» **Requirements**: Reproduce the passage below about Şenler's early life and writing word for word, with no changes.

» **Reading text**:
+ + +

For popular culture pundits, she was the writer who introduced Emine Erdoğan to her future husband, President Recep Tayyip Erdoğan. Şenler was, of course, more than this and left her mark in the history of Muslim women in modern Turkey with her writings and unflinching activism that landed her in prison.
She was born in 1938 in central Turkey's Kayseri to a relatively secular family, who later settled in Istanbul. Şenler dropped out of school and had to work when her family went bankrupt and her mother ailed. She worked as an assistant to an Armenian tailor after leaving middle school, an experience that later led her design of a new type of headscarf for conservative women.
Nevertheless, she found her true calling in writing. She was only 14 when her stories were published in Yelpaze magazine. It was also the writing that led her to adopt "Şule" as her first name as Yüksel was a unisex name and she wanted to highlight her gender.
She was in her 20s when she started penning articles in the Kadın (Woman) newspaper. Though a conservative woman, she was not a practicing Muslim up until her 20s and would later credit her elder brother for introducing her to her new lifestyle. Her brother's advice to read "Risale," a popular book by prominent cleric Said Nursi, changed her life and she started covering her head and performing prayers in the 1960s. Her life would also take another direction in those years when she joined Yeni İstiklal newspaper, where she faced a barrage of lawsuits for her articles.

+ + +

» **Data supplied**:
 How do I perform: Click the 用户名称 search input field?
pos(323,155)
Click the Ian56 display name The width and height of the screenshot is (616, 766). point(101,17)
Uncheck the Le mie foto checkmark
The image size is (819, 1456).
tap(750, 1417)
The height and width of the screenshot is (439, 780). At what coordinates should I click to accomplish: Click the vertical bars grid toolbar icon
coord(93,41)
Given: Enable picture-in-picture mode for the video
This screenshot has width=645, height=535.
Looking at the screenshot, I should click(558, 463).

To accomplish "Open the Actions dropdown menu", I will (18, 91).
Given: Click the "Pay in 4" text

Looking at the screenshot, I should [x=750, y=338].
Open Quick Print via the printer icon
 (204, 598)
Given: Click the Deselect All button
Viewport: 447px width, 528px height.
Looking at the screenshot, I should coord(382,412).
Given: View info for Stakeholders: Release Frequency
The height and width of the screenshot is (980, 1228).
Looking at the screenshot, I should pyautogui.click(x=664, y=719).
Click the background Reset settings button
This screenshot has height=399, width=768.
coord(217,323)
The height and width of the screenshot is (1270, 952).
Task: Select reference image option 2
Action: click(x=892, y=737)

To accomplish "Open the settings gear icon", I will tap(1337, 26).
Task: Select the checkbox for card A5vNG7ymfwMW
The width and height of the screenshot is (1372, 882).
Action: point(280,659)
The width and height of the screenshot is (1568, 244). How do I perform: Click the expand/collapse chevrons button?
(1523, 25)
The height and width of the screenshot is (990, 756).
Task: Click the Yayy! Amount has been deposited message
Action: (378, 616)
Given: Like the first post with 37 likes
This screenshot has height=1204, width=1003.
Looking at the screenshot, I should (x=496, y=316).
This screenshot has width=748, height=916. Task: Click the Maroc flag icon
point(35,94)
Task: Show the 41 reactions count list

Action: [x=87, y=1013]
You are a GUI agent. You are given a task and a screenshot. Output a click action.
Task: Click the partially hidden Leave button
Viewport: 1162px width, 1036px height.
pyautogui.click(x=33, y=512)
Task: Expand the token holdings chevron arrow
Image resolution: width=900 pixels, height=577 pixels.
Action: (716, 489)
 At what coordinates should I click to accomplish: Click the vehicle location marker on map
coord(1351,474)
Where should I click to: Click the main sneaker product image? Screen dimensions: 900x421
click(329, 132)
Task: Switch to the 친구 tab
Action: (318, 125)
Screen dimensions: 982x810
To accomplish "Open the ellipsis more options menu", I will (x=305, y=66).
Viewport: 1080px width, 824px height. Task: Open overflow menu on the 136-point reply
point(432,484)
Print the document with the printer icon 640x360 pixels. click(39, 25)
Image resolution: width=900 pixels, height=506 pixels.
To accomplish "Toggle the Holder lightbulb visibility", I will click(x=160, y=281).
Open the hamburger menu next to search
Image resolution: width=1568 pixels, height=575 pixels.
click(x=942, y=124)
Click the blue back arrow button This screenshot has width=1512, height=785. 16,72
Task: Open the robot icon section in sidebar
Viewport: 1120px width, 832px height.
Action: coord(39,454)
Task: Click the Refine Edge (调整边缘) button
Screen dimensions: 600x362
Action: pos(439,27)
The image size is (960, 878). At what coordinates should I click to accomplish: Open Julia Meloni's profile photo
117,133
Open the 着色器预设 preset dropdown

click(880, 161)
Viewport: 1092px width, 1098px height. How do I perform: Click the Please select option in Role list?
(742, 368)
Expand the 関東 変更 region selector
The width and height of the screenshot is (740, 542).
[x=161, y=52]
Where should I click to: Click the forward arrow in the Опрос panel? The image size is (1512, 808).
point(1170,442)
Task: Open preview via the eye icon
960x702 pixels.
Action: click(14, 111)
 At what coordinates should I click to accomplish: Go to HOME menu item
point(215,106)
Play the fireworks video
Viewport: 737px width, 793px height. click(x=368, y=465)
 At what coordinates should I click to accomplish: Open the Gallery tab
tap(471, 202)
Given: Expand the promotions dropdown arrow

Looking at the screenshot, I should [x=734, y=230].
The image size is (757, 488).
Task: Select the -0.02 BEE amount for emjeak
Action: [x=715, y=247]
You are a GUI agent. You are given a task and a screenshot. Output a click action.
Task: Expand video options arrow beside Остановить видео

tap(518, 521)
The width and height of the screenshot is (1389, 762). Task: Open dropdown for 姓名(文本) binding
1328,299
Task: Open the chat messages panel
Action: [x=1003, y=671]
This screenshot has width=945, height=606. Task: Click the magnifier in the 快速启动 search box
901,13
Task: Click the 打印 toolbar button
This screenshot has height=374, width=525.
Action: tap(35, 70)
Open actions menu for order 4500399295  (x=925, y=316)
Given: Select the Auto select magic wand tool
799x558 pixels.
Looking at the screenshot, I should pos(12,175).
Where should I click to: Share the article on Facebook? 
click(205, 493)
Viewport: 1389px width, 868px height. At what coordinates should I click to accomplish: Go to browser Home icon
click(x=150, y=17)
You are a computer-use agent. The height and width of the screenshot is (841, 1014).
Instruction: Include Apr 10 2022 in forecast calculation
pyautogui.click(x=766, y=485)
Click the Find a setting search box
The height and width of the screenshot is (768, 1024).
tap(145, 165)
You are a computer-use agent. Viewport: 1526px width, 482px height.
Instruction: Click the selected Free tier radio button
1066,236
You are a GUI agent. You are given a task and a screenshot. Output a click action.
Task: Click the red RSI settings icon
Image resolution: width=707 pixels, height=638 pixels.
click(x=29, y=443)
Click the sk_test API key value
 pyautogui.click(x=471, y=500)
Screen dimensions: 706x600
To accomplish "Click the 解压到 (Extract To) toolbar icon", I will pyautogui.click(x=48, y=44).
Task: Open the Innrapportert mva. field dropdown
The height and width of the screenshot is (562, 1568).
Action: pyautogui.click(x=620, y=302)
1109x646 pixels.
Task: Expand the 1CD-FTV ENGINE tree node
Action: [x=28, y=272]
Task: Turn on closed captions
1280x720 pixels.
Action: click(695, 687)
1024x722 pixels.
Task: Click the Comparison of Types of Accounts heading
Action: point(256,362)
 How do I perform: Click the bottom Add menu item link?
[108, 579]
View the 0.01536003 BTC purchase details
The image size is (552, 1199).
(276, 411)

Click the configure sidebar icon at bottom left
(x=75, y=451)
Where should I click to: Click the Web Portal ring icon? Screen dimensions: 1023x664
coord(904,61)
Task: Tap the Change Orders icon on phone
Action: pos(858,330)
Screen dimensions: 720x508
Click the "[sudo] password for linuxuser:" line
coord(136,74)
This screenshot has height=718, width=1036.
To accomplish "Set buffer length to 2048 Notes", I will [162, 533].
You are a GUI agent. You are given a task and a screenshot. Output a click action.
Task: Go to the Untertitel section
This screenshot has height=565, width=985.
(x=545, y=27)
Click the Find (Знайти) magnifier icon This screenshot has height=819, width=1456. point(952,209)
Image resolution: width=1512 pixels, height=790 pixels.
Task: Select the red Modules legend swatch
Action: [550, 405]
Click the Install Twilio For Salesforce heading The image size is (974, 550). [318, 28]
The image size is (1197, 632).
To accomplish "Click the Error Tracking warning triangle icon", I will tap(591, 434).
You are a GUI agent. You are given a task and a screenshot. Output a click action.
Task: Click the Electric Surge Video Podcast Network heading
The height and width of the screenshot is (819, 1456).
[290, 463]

+ + +

» **Result for this exercise**:
For popular culture pundits, she was the writer who introduced Emine Erdoğan to her future husband, President Recep Tayyip Erdoğan. Şenler was, of course, more than this and left her mark in the history of Muslim women in modern Turkey with her writings and unflinching activism that landed her in prison.
She was born in 1938 in central Turkey's Kayseri to a relatively secular family, who later settled in Istanbul. Şenler dropped out of school and had to work when her family went bankrupt and her mother ailed. She worked as an assistant to an Armenian tailor after leaving middle school, an experience that later led her design of a new type of headscarf for conservative women.
Nevertheless, she found her true calling in writing. She was only 14 when her stories were published in Yelpaze magazine. It was also the writing that led her to adopt "Şule" as her first name as Yüksel was a unisex name and she wanted to highlight her gender.
She was in her 20s when she started penning articles in the Kadın (Woman) newspaper. Though a conservative woman, she was not a practicing Muslim up until her 20s and would later credit her elder brother for introducing her to her new lifestyle. Her brother's advice to read "Risale," a popular book by prominent cleric Said Nursi, changed her life and she started covering her head and performing prayers in the 1960s. Her life would also take another direction in those years when she joined Yeni İstiklal newspaper, where she faced a barrage of lawsuits for her articles.